Lors des séminaires
« Université des Nouveaux Savoirs 2025 », organisés par
HEM en partenariat avec
l’ICESCO, le professeur
Hassan Radoine a proposé une relecture radicale de ce que signifie aujourd’hui une
ville dite
intelligente. Sous les dehors séduisants de l’innovation et de la modernité, la Smart City mondiale repose, selon lui, sur "une idée erronée", née d’un glissement sémantique et d’une fascination aveugle pour la technologie.
En anglais,
smartness désigne la performance, la réactivité, l’optimisation technique. En français, ce mot a été traduit à "intelligence", "comme si l’efficience numérique et
la capacité humaine à penser le monde relevaient du même registre" . Cette confusion n’est pas sans conséquences ! Elle a légitimé
un modèle "solutionniste" où chaque défi urbain trouve sa réponse dans un dispositif numérique. "La Smart City n’a jamais été pensée pour les gens...elle a toujours été un projet d’ingénieurs, issu de l’univers des technologies de l’information".
Cette approche, centrée sur l’outil plutôt que sur l’usage, a fini par desservir sa propre ambition. Le rejet du programme onusien
People-Centered Smart Cities par plusieurs pays africains et latino-américains en témoigne. Présenté comme inclusif, il reconduisait en réalité une vision techniciste du développement urbain. "Un projet centré sur les gens... qui ne parlait que de technologie".
Face à ce modèle imposé, d’autres formes de ville racontent une tout autre histoire.
La médina de Fès , les anciens quartiers organiques, témoignent d’une intelligence contextuelle, d’une capacité à générer de la
cohésion sans jamais recourir à des capteurs ou à de
l’intelligence artificielle. "Une médina, ce n’est pas un paradis. C’est une accumulation d’expériences humaines et une intelligence du vivre-ensemble". Compactes, adaptables, structurées autour de
règles sociales implicites, ces formes urbaines anciennes portaient déjà en elles les principes d’un urbanisme durable, sans les formuler,
selon Pr. Radoine."L’urbanisme moderne a ignoré cette mémoire". Pensé pour répondre aux
crises de l’Europe industrielle, il a été exporté tel quel dans les pays du Sud. "Ce que vous voyez à
Casablanca ou à
Rabat vient de Tony Garnier et du Corbusier,
pas de nos traditions". Réhabiliter
la ville comme écosystème vivant suppose une transformation conceptuelle profonde.

(Données fournies)
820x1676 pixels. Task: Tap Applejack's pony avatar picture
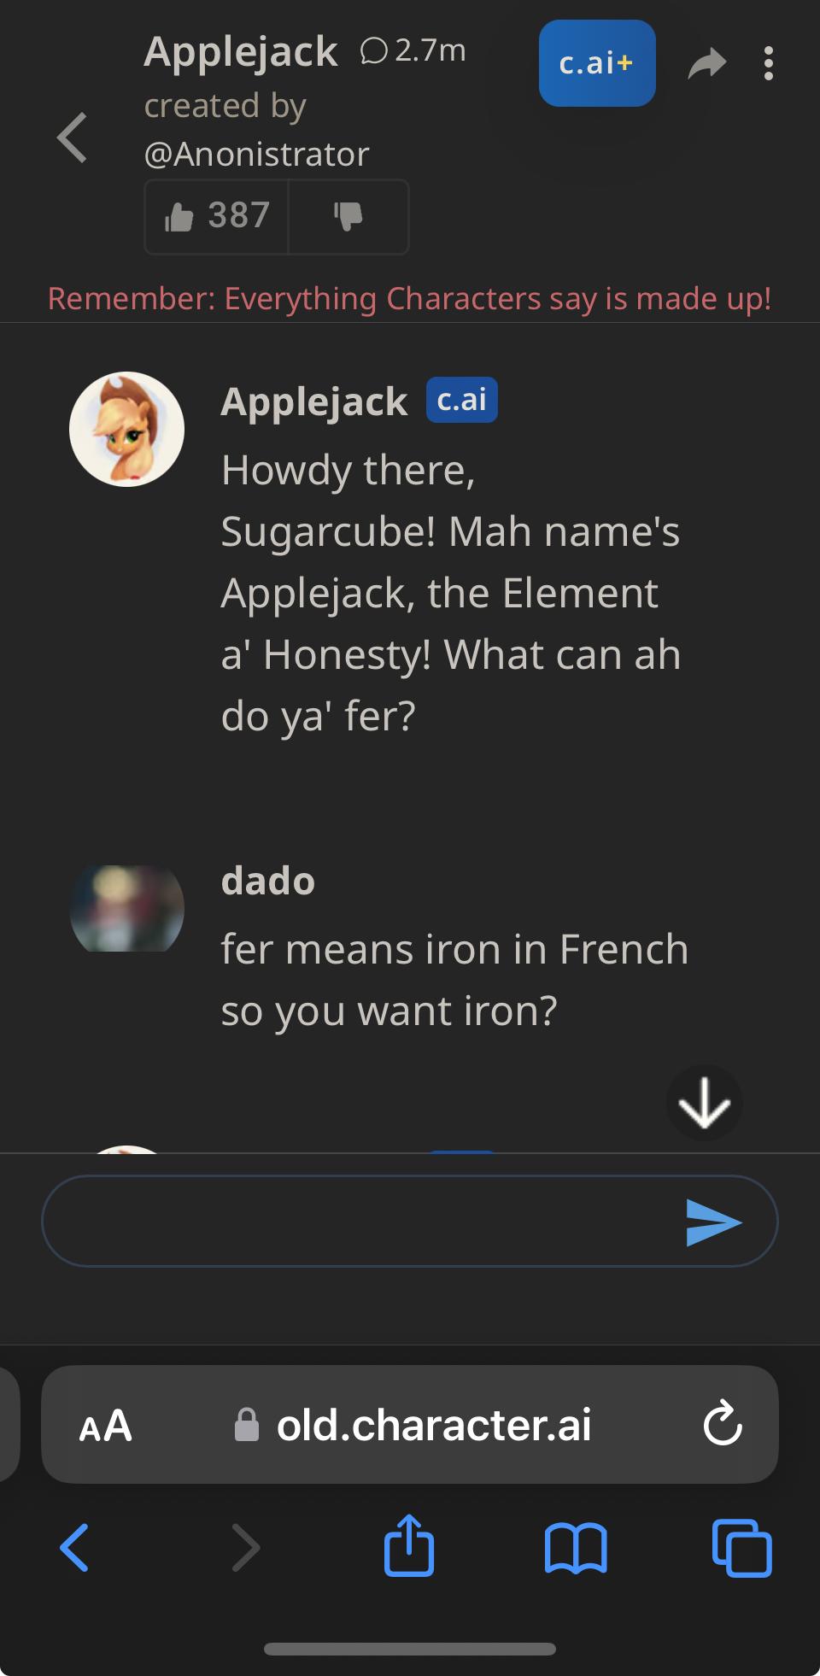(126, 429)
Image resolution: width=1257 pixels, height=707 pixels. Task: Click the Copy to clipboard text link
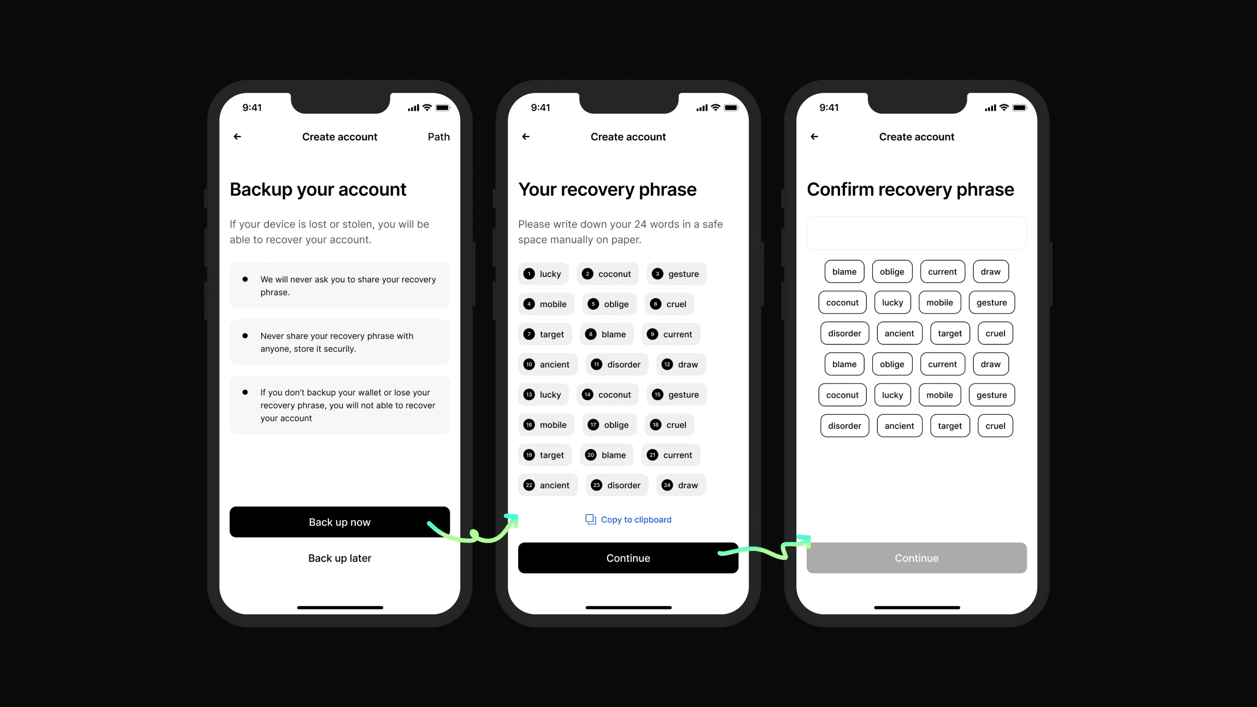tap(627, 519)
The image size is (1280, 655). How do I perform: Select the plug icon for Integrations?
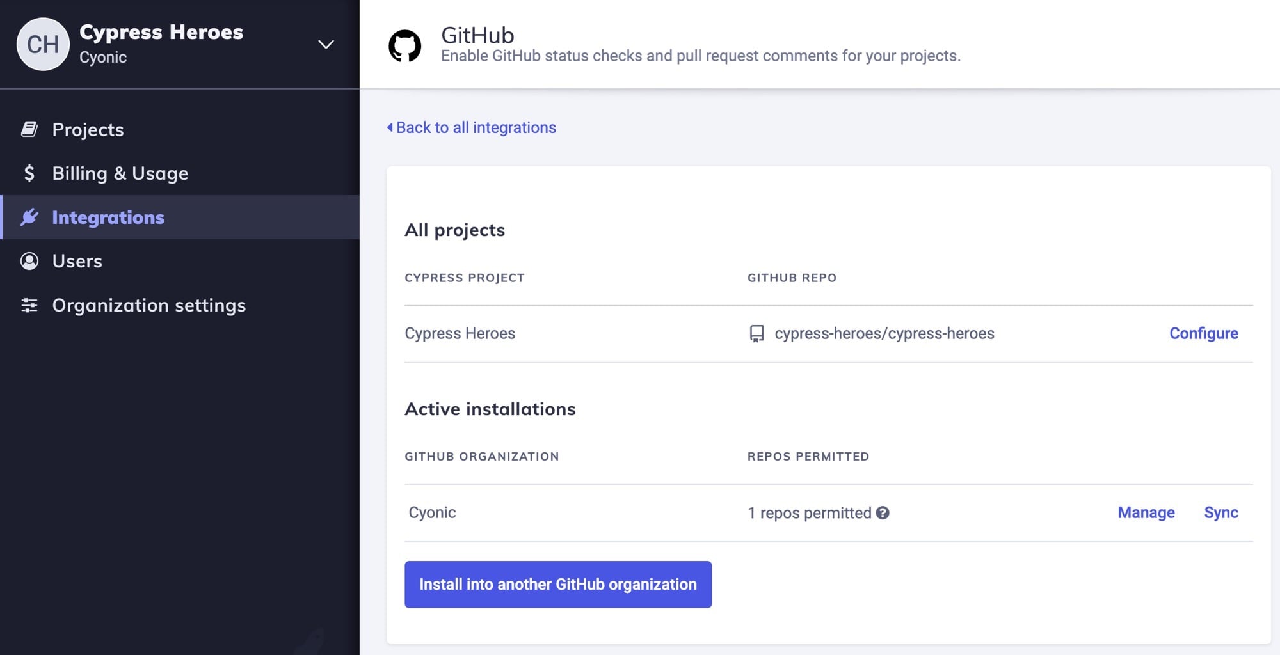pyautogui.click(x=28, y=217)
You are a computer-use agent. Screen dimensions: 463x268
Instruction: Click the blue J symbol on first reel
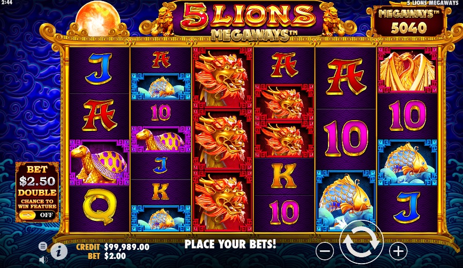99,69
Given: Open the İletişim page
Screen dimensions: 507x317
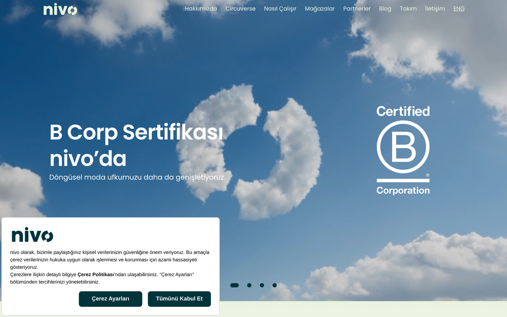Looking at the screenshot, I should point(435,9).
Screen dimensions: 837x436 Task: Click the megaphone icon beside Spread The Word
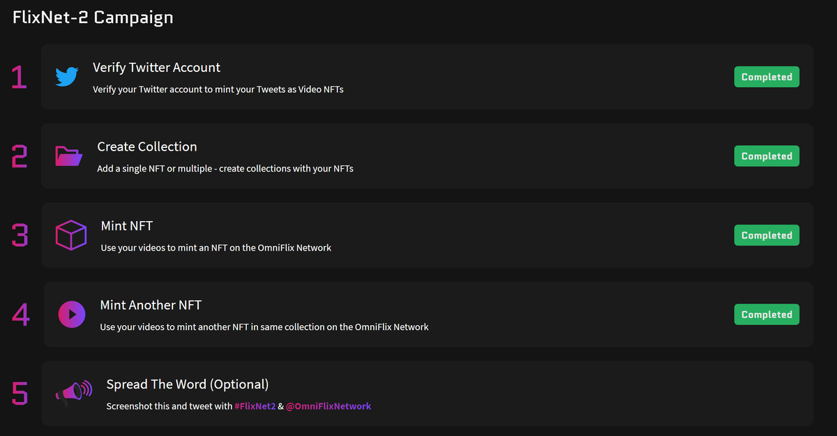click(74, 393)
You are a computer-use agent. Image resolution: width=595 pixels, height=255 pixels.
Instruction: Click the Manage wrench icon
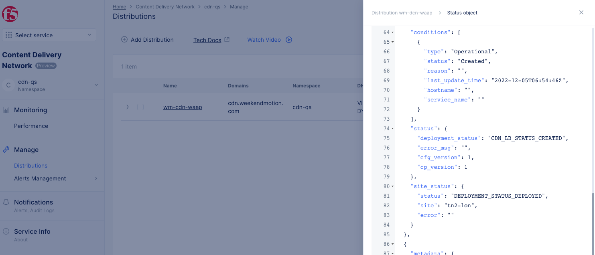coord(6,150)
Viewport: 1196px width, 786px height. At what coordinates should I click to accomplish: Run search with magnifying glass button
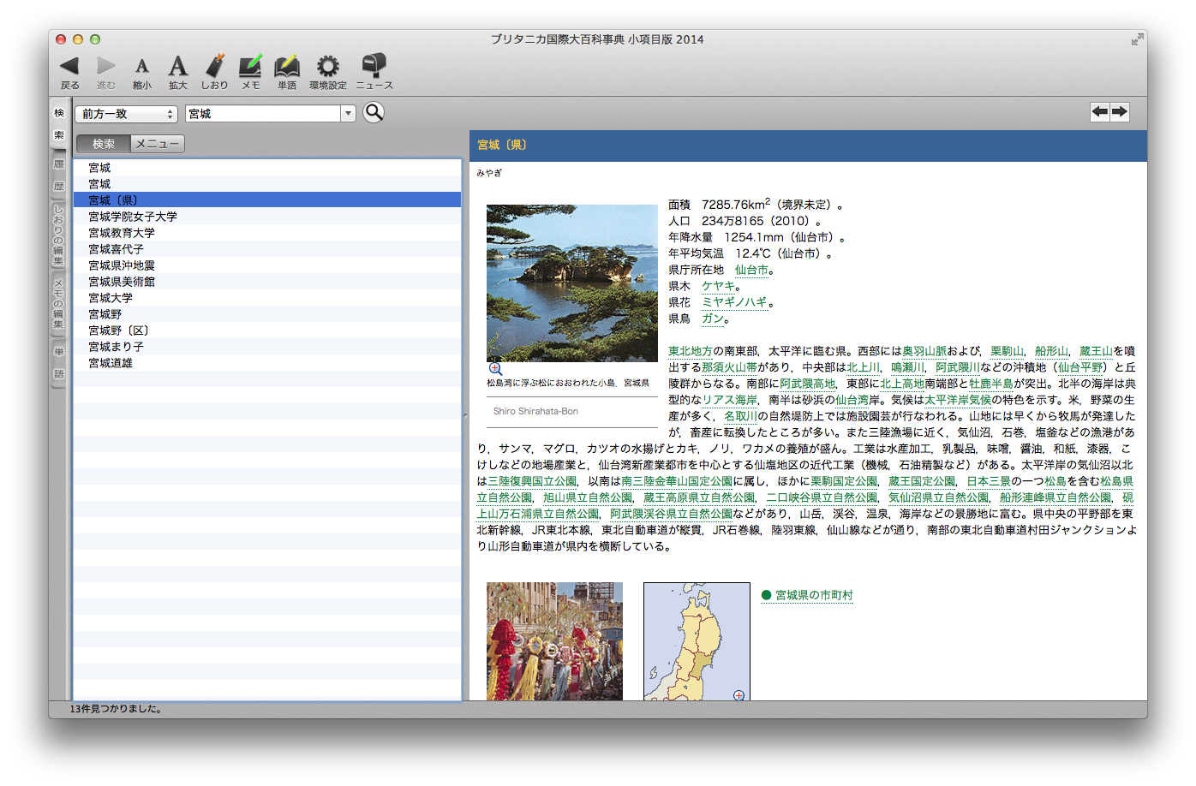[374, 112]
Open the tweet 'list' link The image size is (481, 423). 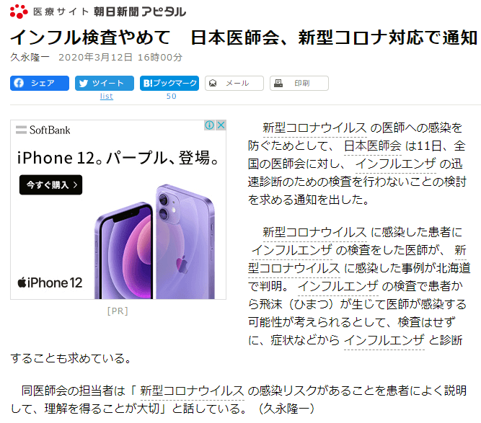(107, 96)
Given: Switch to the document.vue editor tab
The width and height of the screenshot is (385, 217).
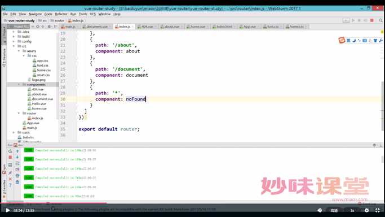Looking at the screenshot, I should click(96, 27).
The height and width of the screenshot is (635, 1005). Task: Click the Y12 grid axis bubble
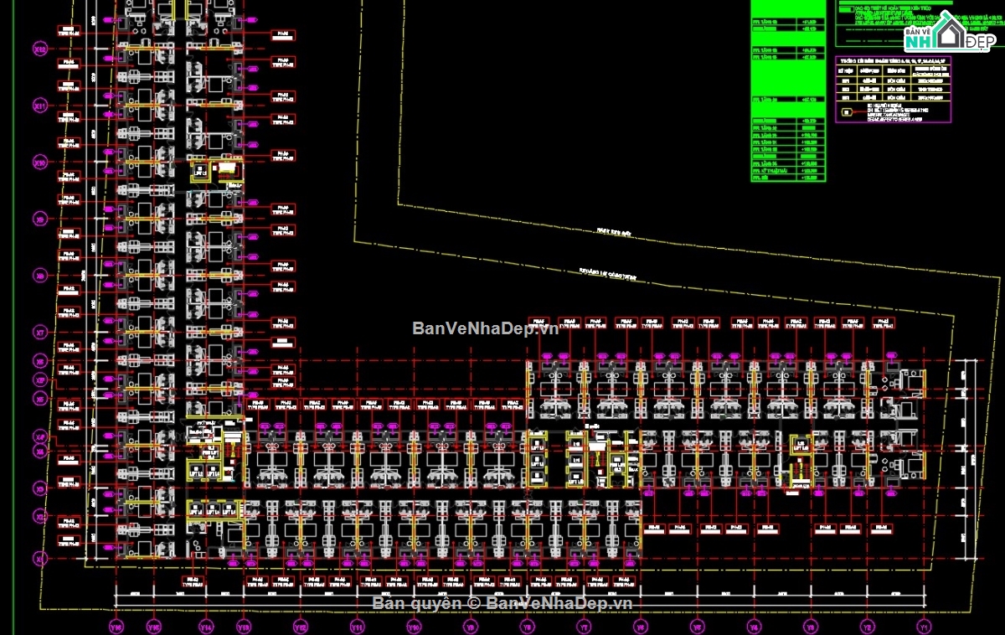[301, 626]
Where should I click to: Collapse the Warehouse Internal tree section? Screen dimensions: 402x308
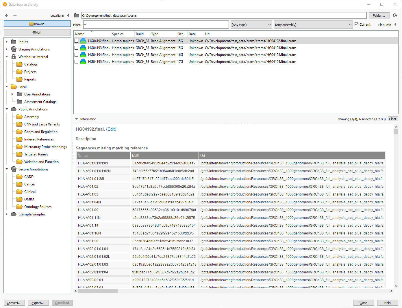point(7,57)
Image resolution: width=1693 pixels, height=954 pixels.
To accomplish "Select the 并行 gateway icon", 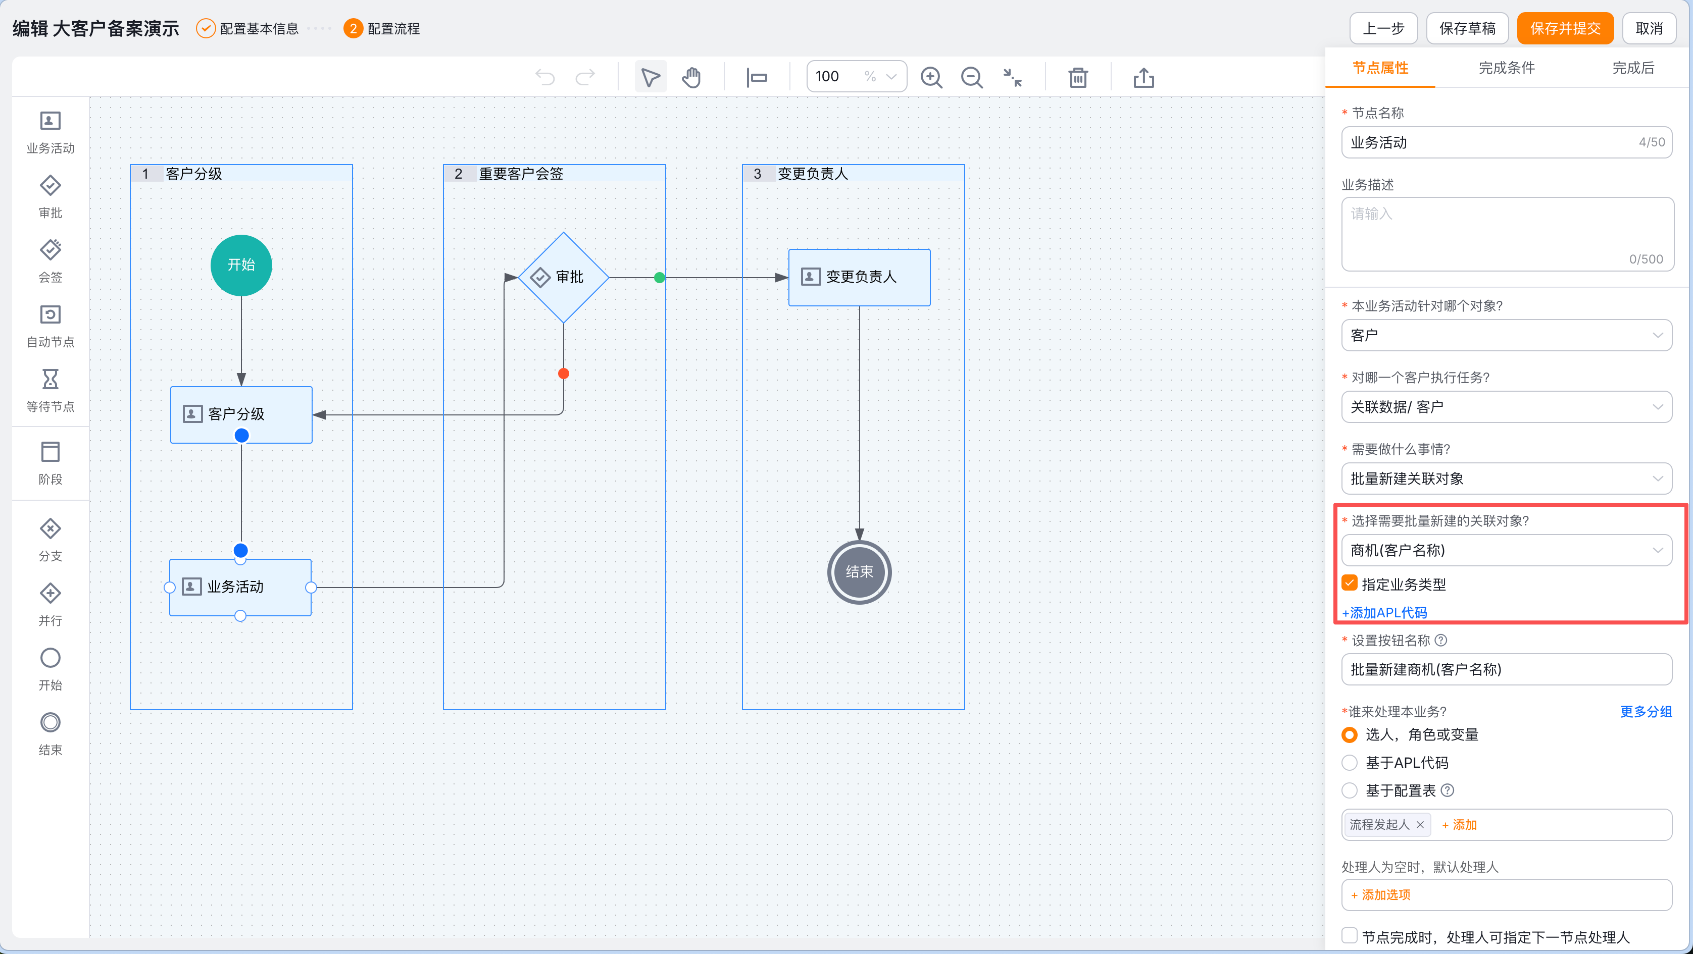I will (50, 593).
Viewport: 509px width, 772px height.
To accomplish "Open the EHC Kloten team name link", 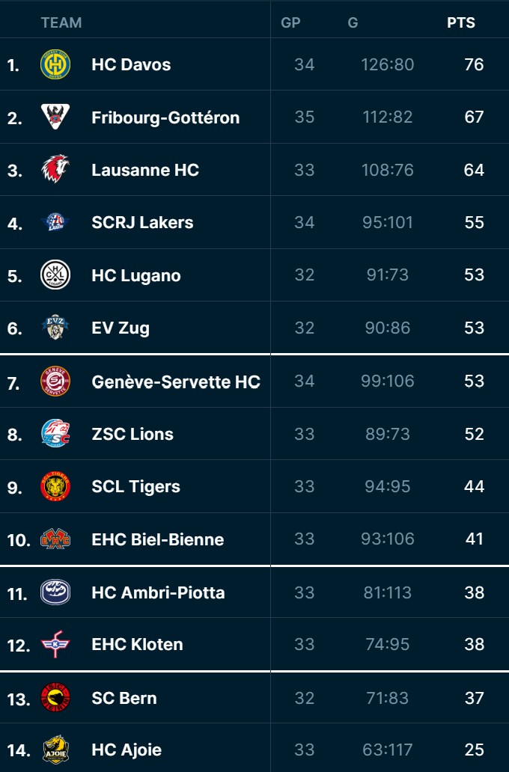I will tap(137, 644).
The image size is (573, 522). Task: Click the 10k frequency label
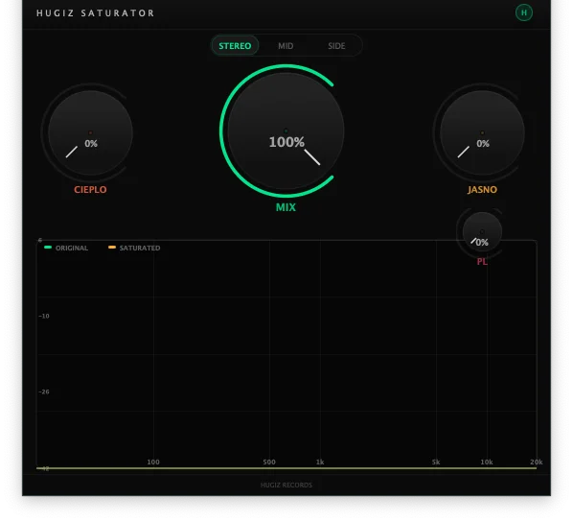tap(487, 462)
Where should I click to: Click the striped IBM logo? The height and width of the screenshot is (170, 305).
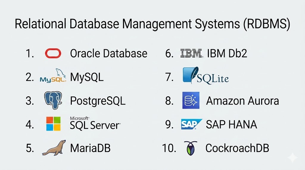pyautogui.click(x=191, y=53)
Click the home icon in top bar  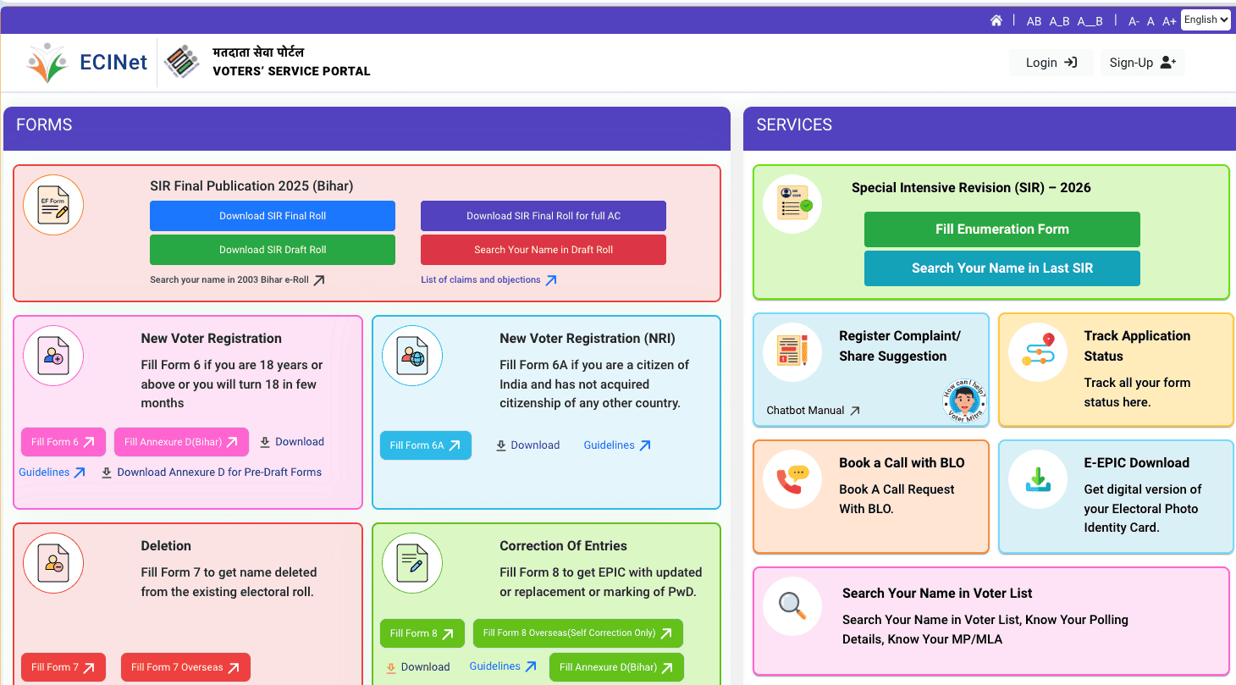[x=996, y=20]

(Liste des consignes)
- 1) Répondez à ces questions sur l'article consacré à la ville intelligente.
(a) Quelle école organise les séminaires « Université des Nouveaux Savoirs 2025 », et avec quel partenaire ?
(b) Quel programme onusien plusieurs pays africains et latino-américains ont-ils rejeté ?
(c) Selon l'article, de qui vient ce que l'on voit à Casablanca ou à Rabat ?
- 2) Recopiez fidèlement le passage de l'article consacré à la ville intelligente qui commence aux mots « La médina de » et s'arrête après les mots « transformation conceptuelle profonde. ».
Les items forment un matériau distinct de l'article.

(Corrigé de l'exercice)
- 1)
(a) HEM, en partenariat avec l'ICESCO.
(b) Le programme People-Centered Smart Cities.
(c) De Tony Garnier et du Corbusier.

- 2)
La médina de Fès , les anciens quartiers organiques, témoignent d’une intelligence contextuelle, d’une capacité à générer de la
cohésion sans jamais recourir à des capteurs ou à de
l’intelligence artificielle. "Une médina, ce n’est pas un paradis. C’est une accumulation d’expériences humaines et une intelligence du vivre-ensemble". Compactes, adaptables, structurées autour de
règles sociales implicites, ces formes urbaines anciennes portaient déjà en elles les principes d’un urbanisme durable, sans les formuler,
selon Pr. Radoine."L’urbanisme moderne a ignoré cette mémoire". Pensé pour répondre aux
crises de l’Europe industrielle, il a été exporté tel quel dans les pays du Sud. "Ce que vous voyez à
Casablanca ou à
Rabat vient de Tony Garnier et du Corbusier,
pas de nos traditions". Réhabiliter
la ville comme écosystème vivant suppose une transformation conceptuelle profonde.